[TASK DETAILS] Starting at the line that contains "You are a GUI" and ending with the last of the rows, write those lines again, swapping "click action" for "tap action" and leaving everything else unchanged. Omit the pictures from your answer.

Stored data
----
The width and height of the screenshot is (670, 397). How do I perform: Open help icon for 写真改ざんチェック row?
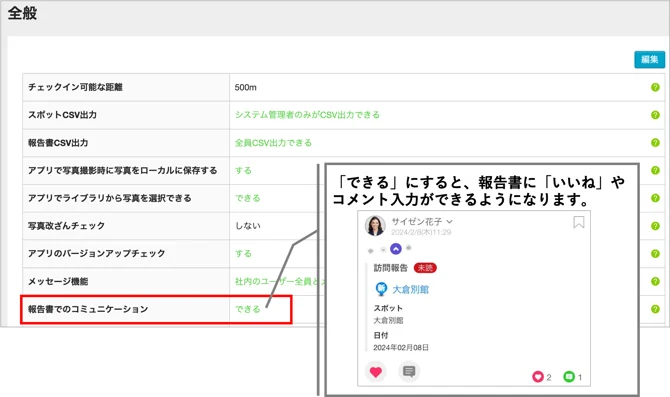pos(655,226)
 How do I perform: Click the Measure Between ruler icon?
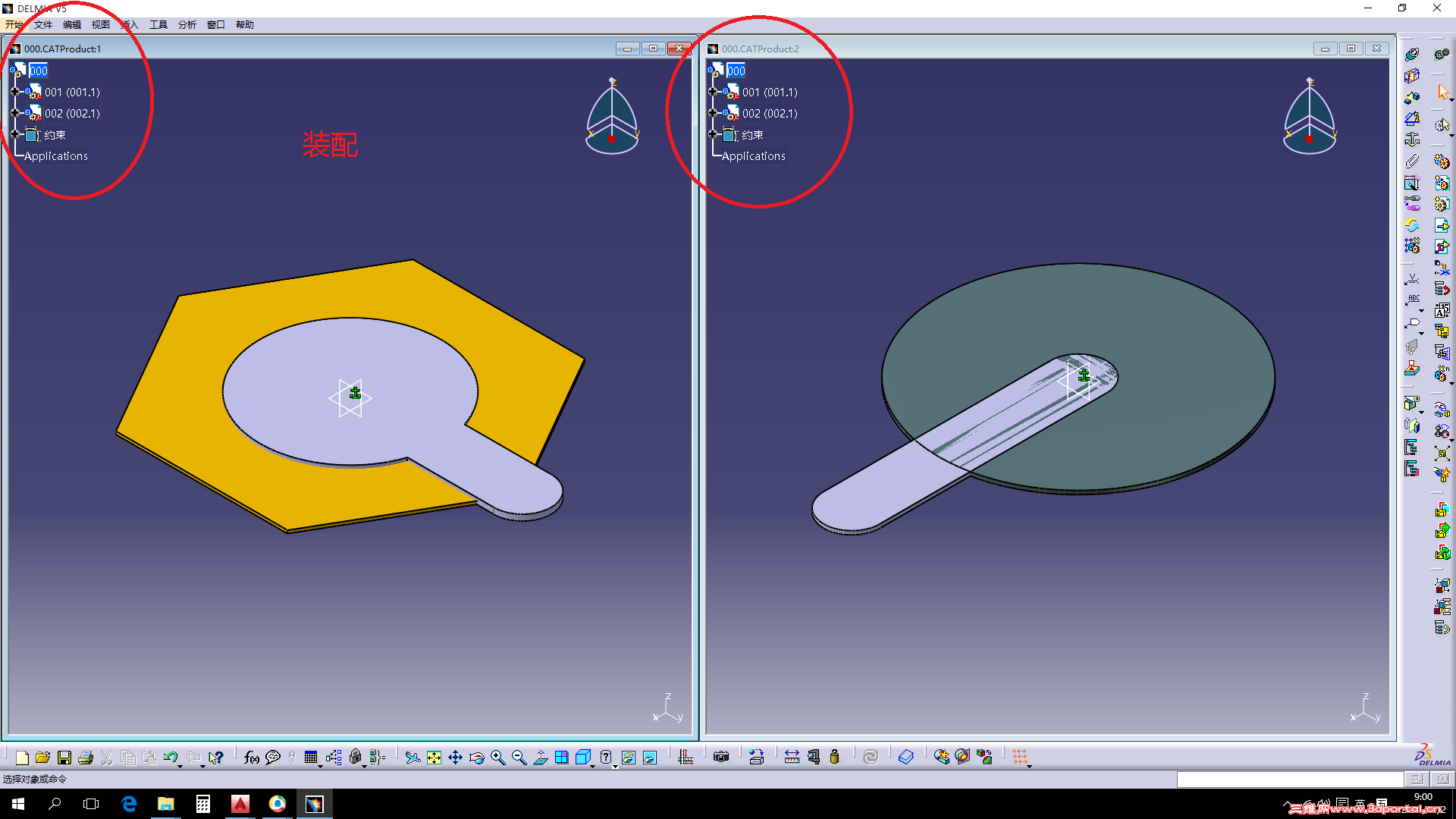792,757
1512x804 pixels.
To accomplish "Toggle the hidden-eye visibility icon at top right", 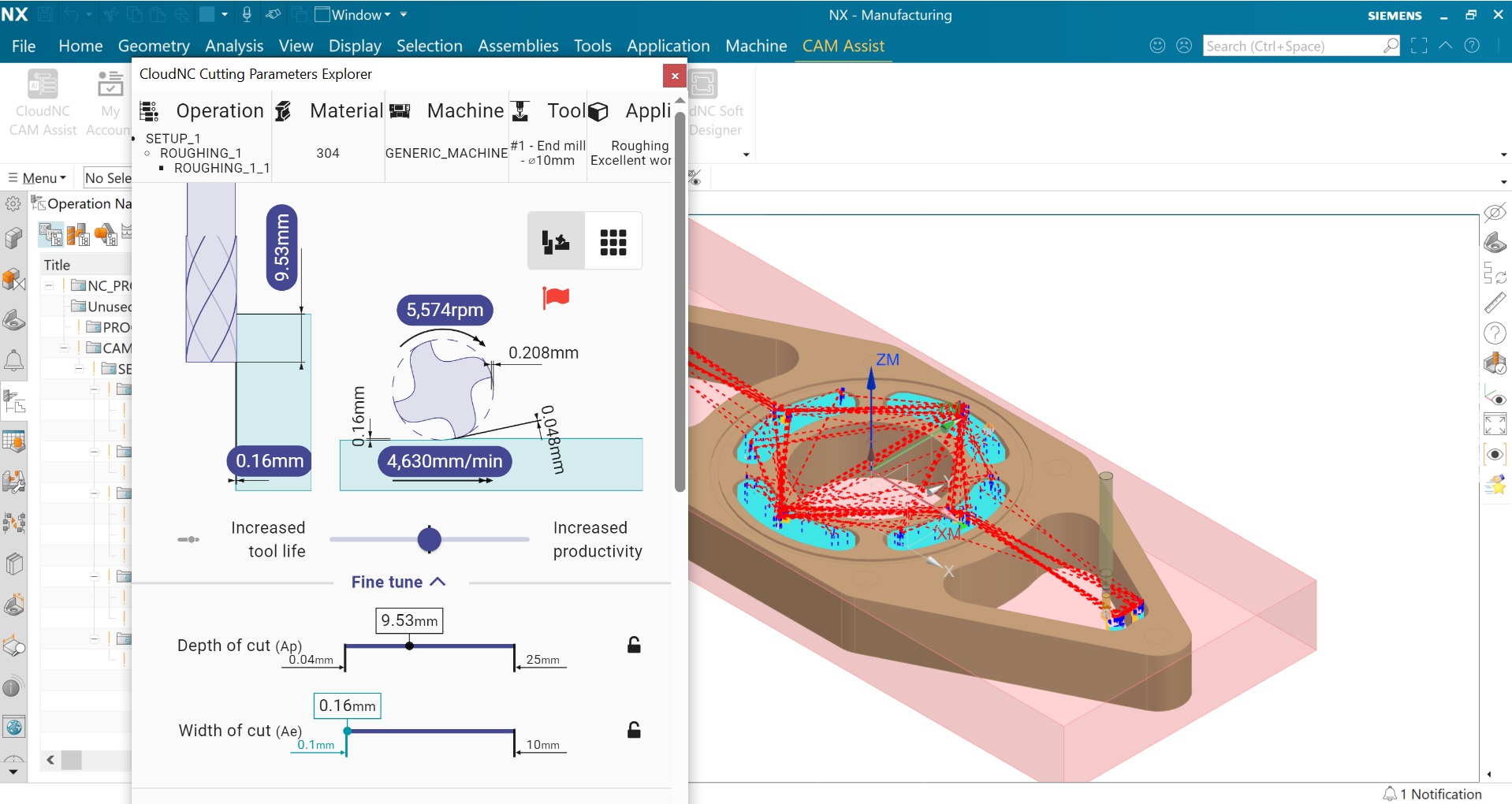I will click(x=1495, y=213).
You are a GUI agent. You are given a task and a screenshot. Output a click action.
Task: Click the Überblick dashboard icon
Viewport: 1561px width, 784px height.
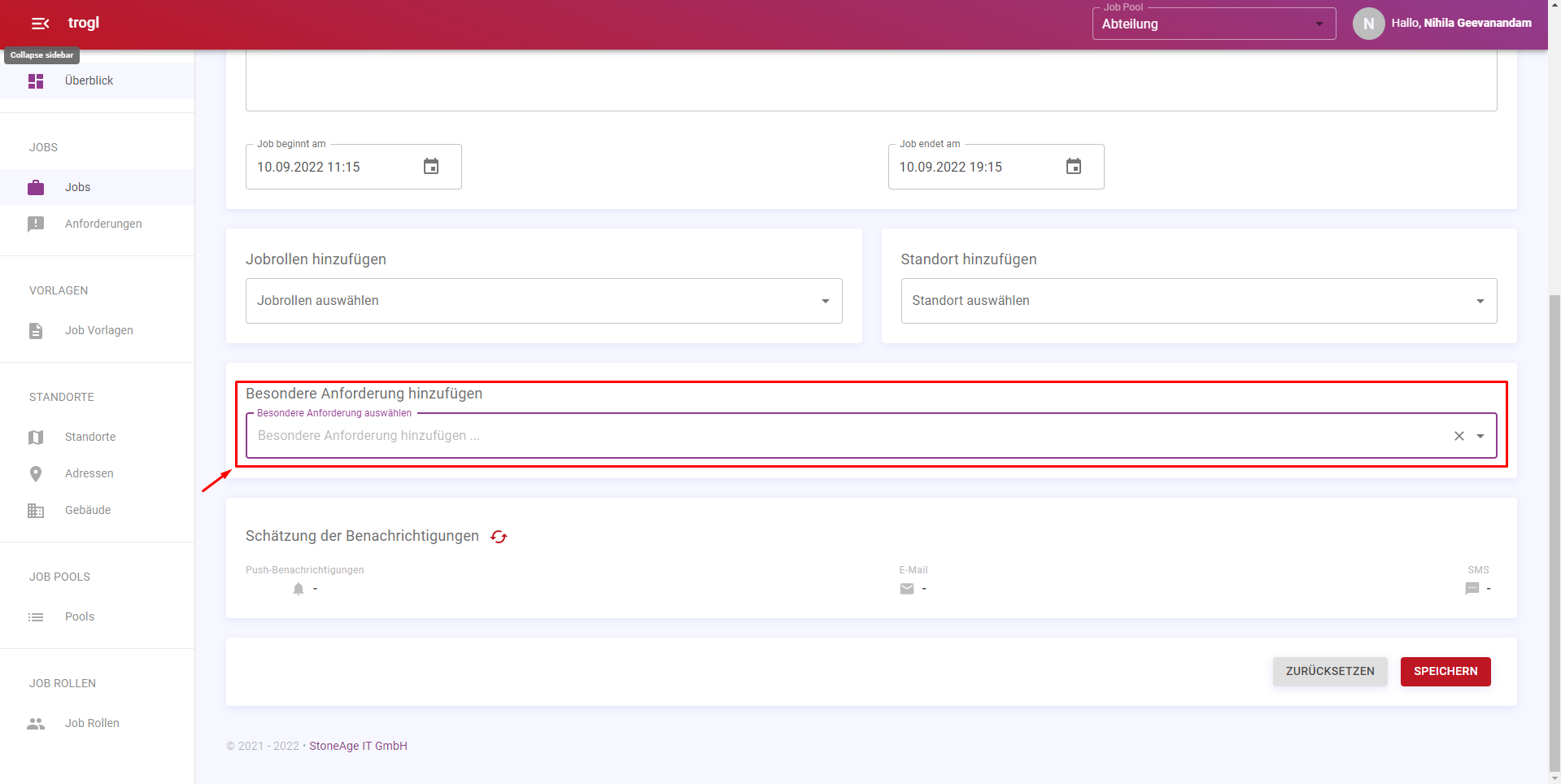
----
[CORRECT RESULT]
You are a GUI agent. You are given a task and a screenshot. Output a tap action.
Task: Click the Überblick dashboard icon
Viewport: 1561px width, 784px height.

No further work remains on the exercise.